Consignes:
a) Dans l'extrait sur le miel des pyramides, recopiez le passage qui s'ouvre sur les mots contenant "Gaston Maspero, fin" et se ferme sur "G. Maspero )", en substituant "insectes" à "abeilles".
b) Traduisez en anglais cette phrase de l'extrait sur le miel des pyramides : « Entre autres objets découverts dans cette tombe, il y a 2 vases en albâtre qui seront référencés 51105 et 51106. »
c) D'après l'extrait sur le miel des pyramides, à quelle date les égyptologues visitent-ils pour la première fois la tombe KV46 ?

Extrait du document:
☆ ☆ ☆ ☆

Pensez-vous que le miel récolté et mis en pot lors de votre dernière récolte d’été sera encore consommable, que son goût, ses qualités, son parfum et son aspect seront intacts en l’an 4 015 ? Pensez-vous que dans 20 siècles des voyageurs interstellaires se régaleront de notre délicieux miel du Finistère découvert par hasard dans la tombe d’un apiculteur de notre siècle… Y croyez-vous vraiment ? Pourtant le « miel des pyramides » en fait rêver plus d’un… le miel se conserverait des milliers d’années !
D’où vient cette légende ?
12 février 1905, Vallée des Rois, près de Thèbes, en Égypte, les égyptologues Theodore M. Davis, Arthur Weigall et Gaston Maspero, visitent pour la première fois la tombe KV46. Il s ‘agit de la tombe de Yuya et Thuyu décédés aux alentours de 1375 av. J.C.
Entre autres objets découverts dans cette tombe, il y a 2 vases en albâtre qui seront référencés 51105 et 51106. L’un de ces vases contiendrait encore du miel !
Deux ou trois jours après cette découverte, Arthur Weigal dans une lettre à son épouse rapporte ceci :
Dans un recoin il y avait des jarres de vin, avec le couvercle fixé grâce à de la ficelle ; et parmi eux se trouvait un gros vase en albâtre plein de miel encore liquide. J’ai cru défaillir à cette vue. La sensation de me retrouver en train de regarder un pot de miel aussi liquide et collant que celui qu’on prend pour déjeuner, et pourtant âgé de 3500 ans, était irréelle au point que je me demandais si j’étais fou ou en train de rêver.
Gaston Maspero, fin mars 1905, écrit ceci dans ses notes personnelles :
Un des vases que nous avions débouchés contenanit de l’huile pâteuse, un autre du miel presque liquide et qui n’avait pas perdu son parfum. Comme on l’oubliait sans couvercle sur l’une des marches de l’escalier, vers l’entrée du couloir, une gue en maraude, égarée dans la vallée des Rois, vint rôder gloutonnement autour du goulot ; il fallut l ‘écarter à coup de mouchoir pour l’empêcher de prélever sa part de ce miel butiné il y a plus de trois mille ans, par les abeilles antiques, sur les fleurs de la campagne thébaine. 29 mars 1905. (Causeries d’Égypte – p.287 – G. Maspero )

☆ ☆ ☆ ☆

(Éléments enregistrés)
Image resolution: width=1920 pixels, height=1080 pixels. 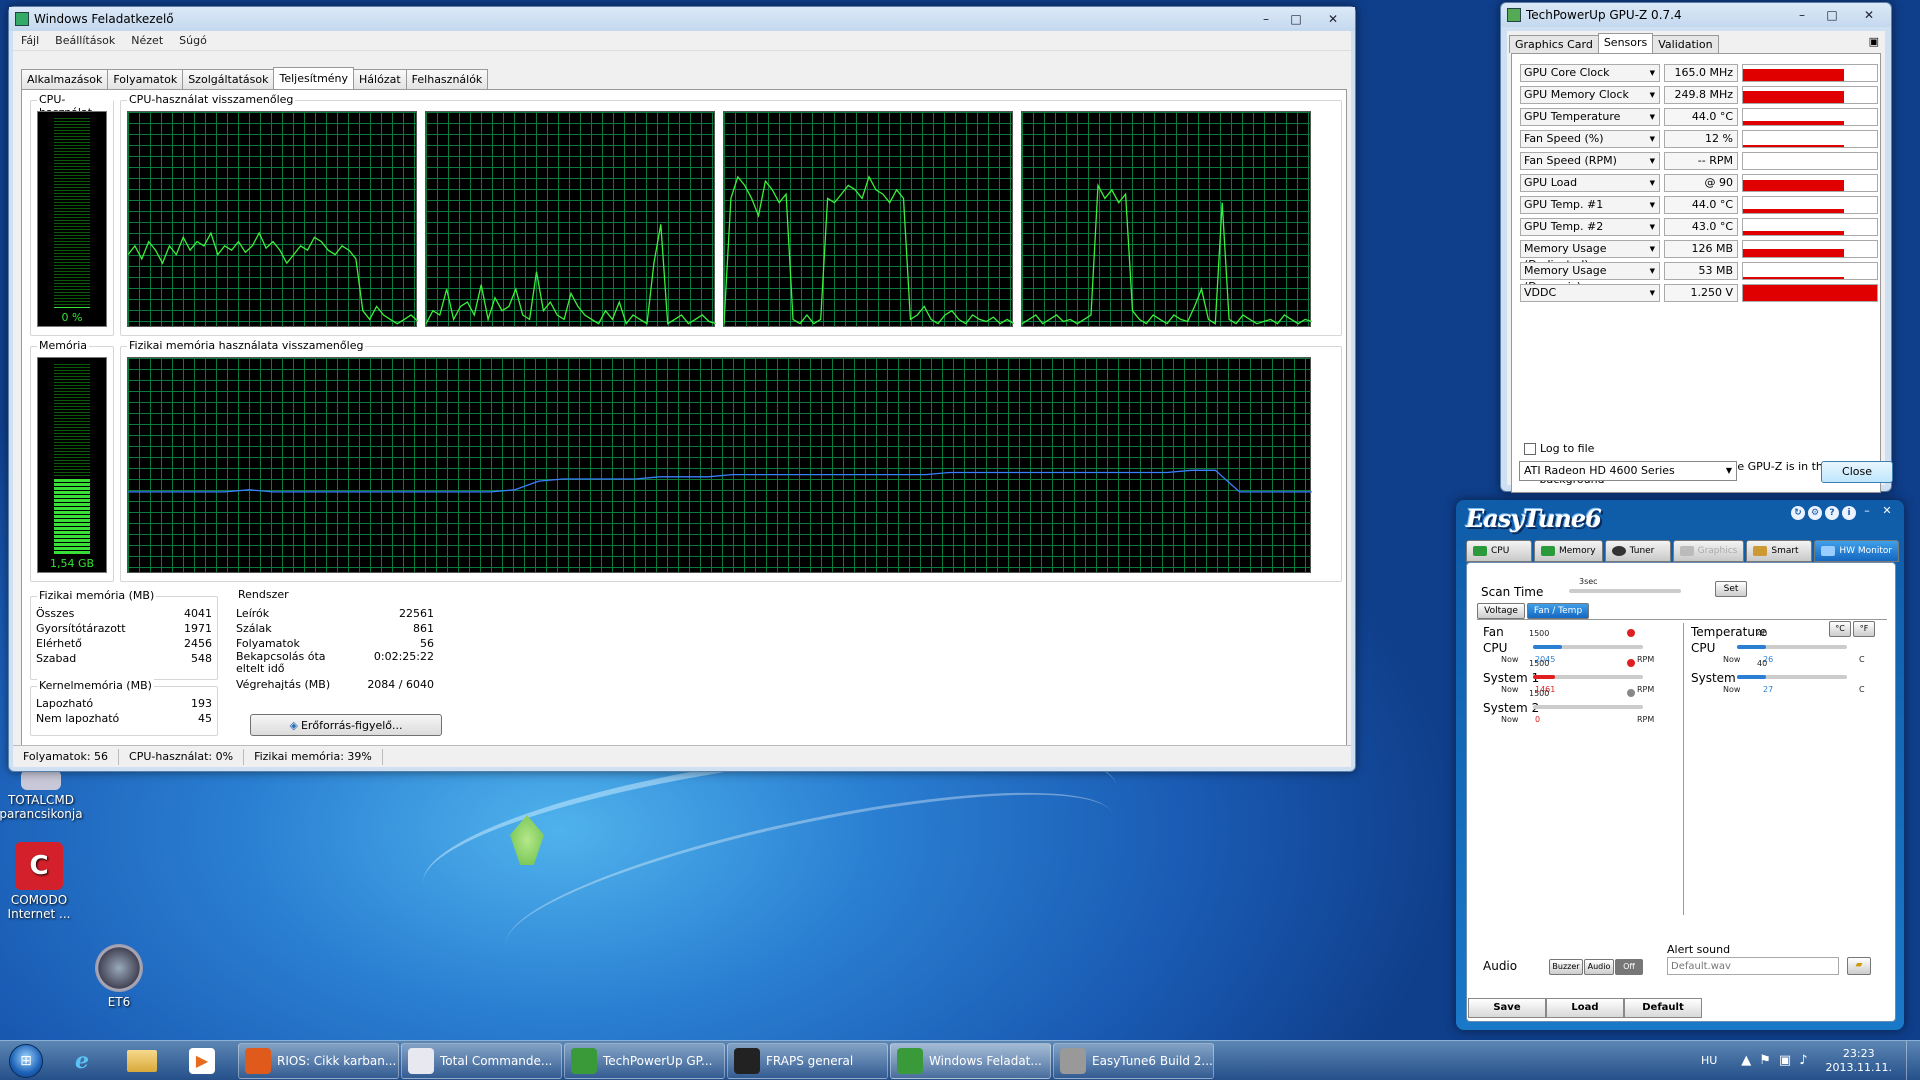 What do you see at coordinates (1629, 967) in the screenshot?
I see `off-button: Off` at bounding box center [1629, 967].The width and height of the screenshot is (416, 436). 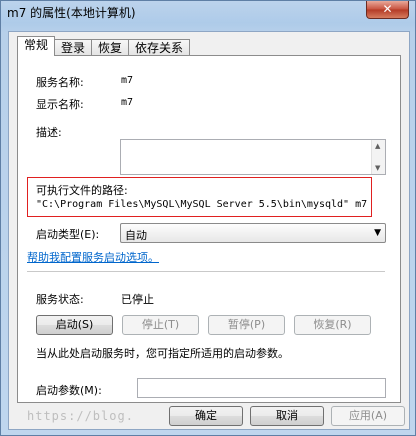 What do you see at coordinates (60, 300) in the screenshot?
I see `service-status-label: 服务状态:` at bounding box center [60, 300].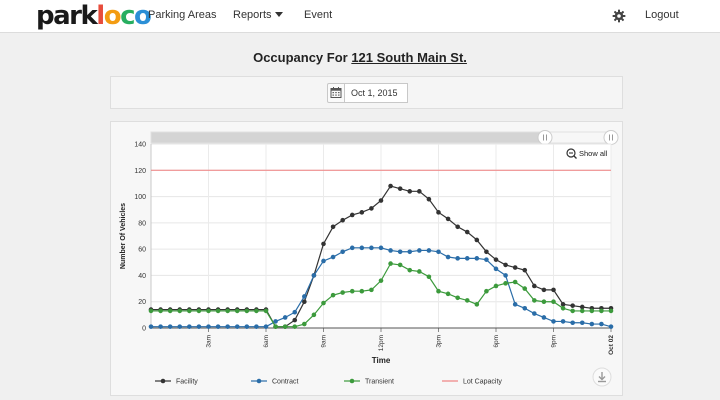 The width and height of the screenshot is (720, 400). I want to click on nav-event: Event, so click(318, 15).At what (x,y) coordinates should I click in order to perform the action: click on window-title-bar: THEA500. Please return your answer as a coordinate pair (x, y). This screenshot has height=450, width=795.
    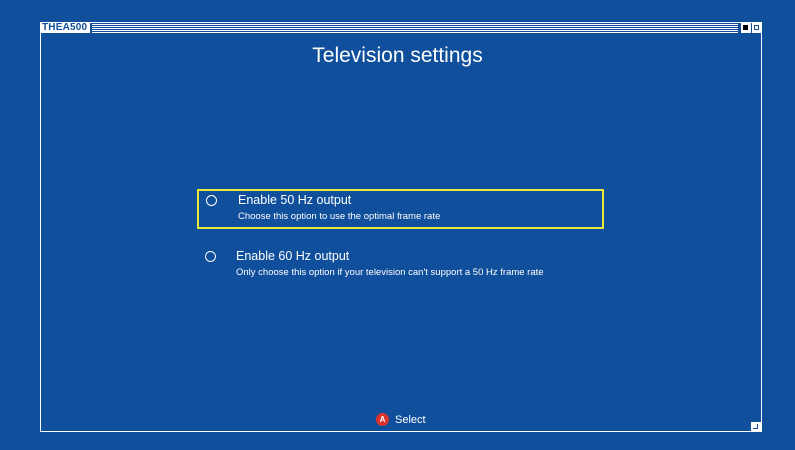
    Looking at the image, I should click on (401, 28).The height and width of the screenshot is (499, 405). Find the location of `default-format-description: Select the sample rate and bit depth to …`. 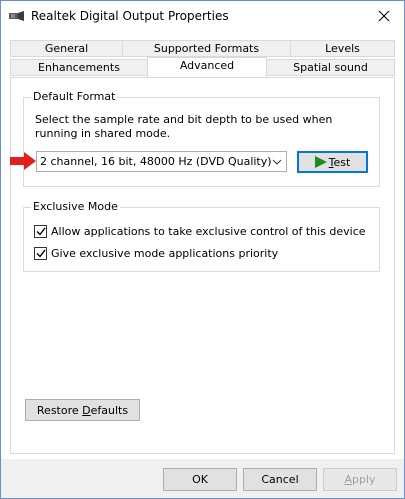

default-format-description: Select the sample rate and bit depth to … is located at coordinates (184, 126).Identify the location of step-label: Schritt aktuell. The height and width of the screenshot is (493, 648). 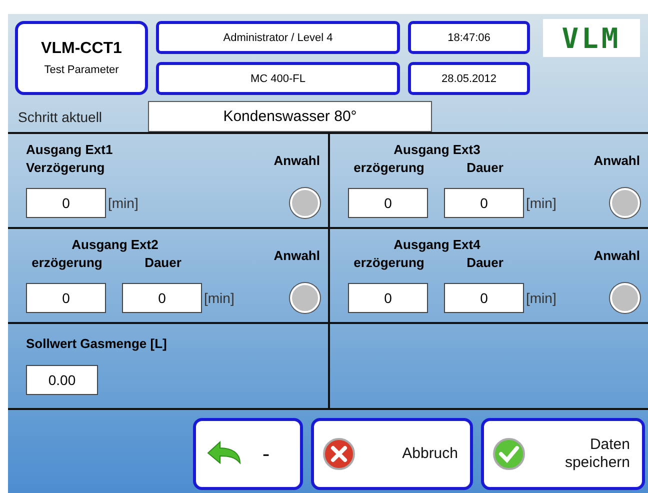
(61, 116).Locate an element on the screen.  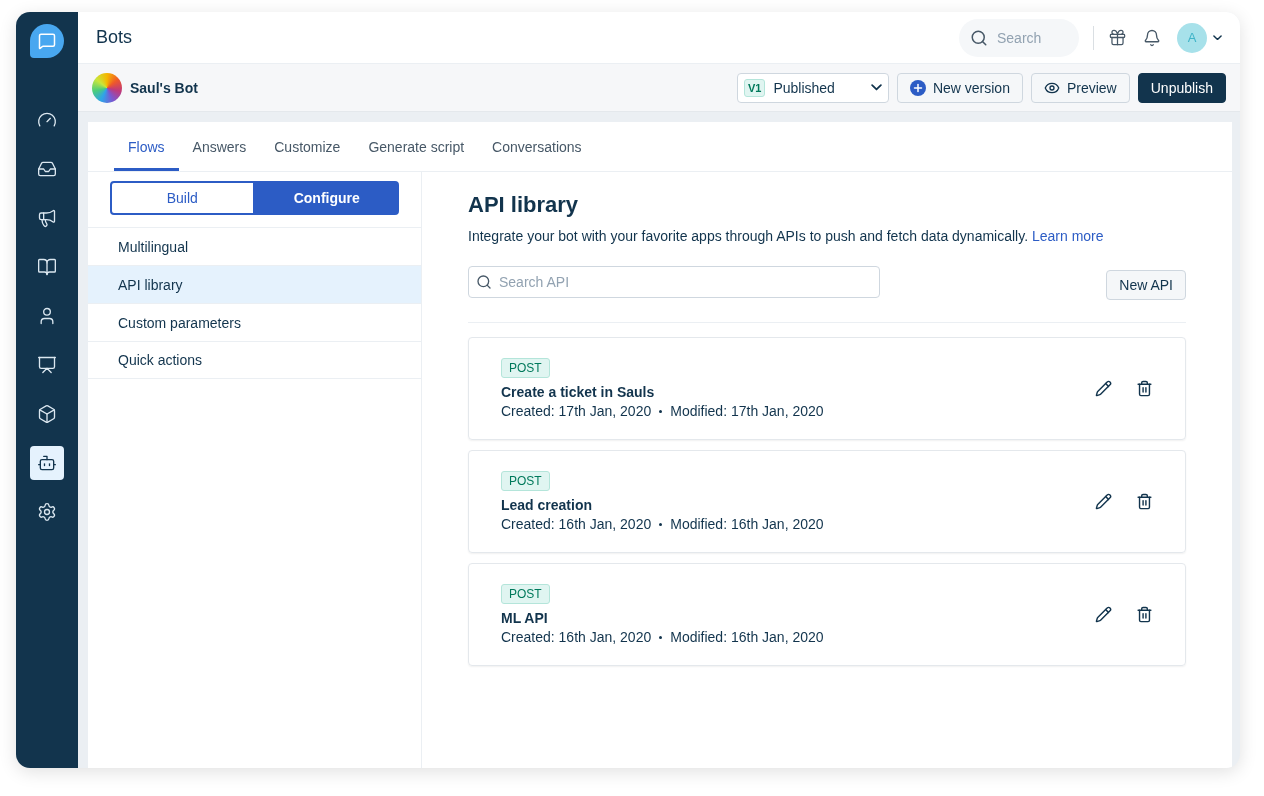
gift-icon is located at coordinates (1118, 38). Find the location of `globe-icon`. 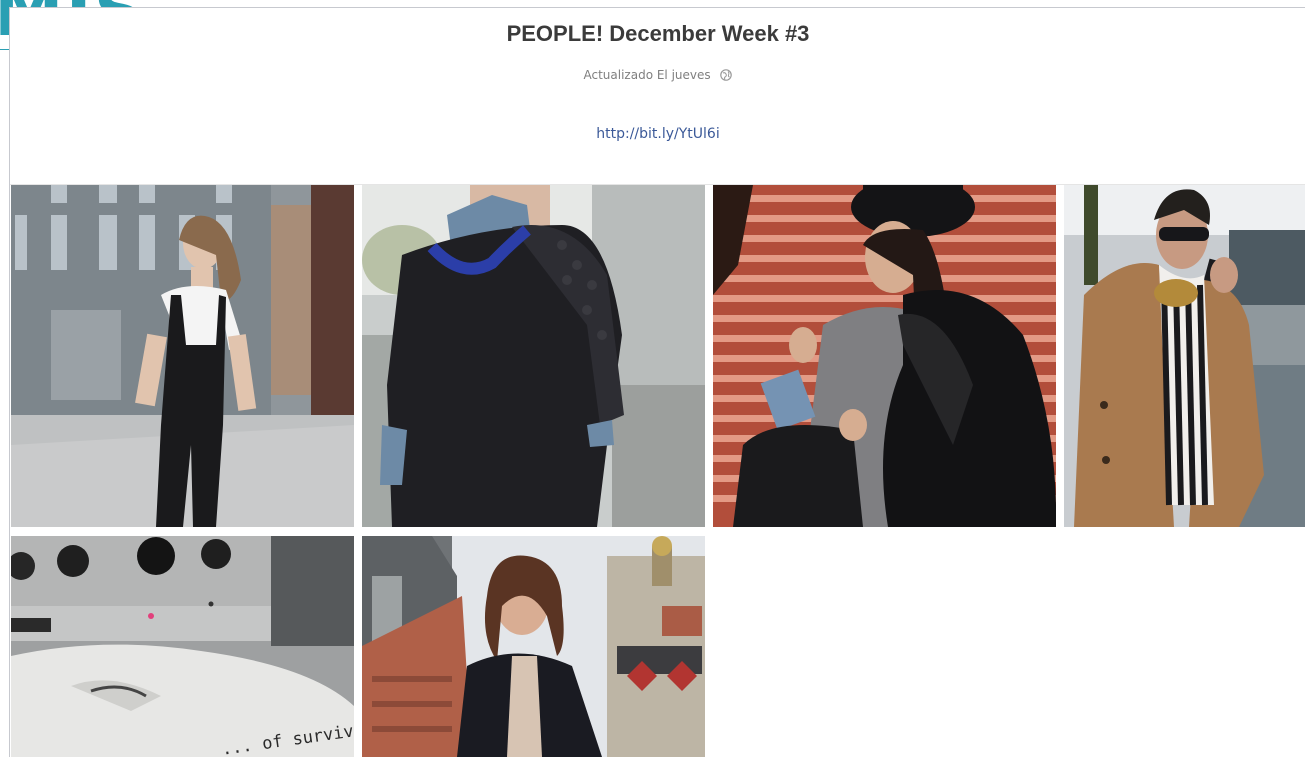

globe-icon is located at coordinates (726, 75).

☆ ☆ ☆ ☆

Résultats attendus:
a)
Gaston Maspero, fin mars 1905, écrit ceci dans ses notes personnelles :
Un des vases que nous avions débouchés contenanit de l’huile pâteuse, un autre du miel presque liquide et qui n’avait pas perdu son parfum. Comme on l’oubliait sans couvercle sur l’une des marches de l’escalier, vers l’entrée du couloir, une gue en maraude, égarée dans la vallée des Rois, vint rôder gloutonnement autour du goulot ; il fallut l ‘écarter à coup de mouchoir pour l’empêcher de prélever sa part de ce miel butiné il y a plus de trois mille ans, par les insectes antiques, sur les fleurs de la campagne thébaine. 29 mars 1905. (Causeries d’Égypte – p.287 – G. Maspero )

b) Among other objects discovered in this tomb, there are 2 alabaster vases that will be catalogued as 51105 and 51106.

c) Le 12 février 1905.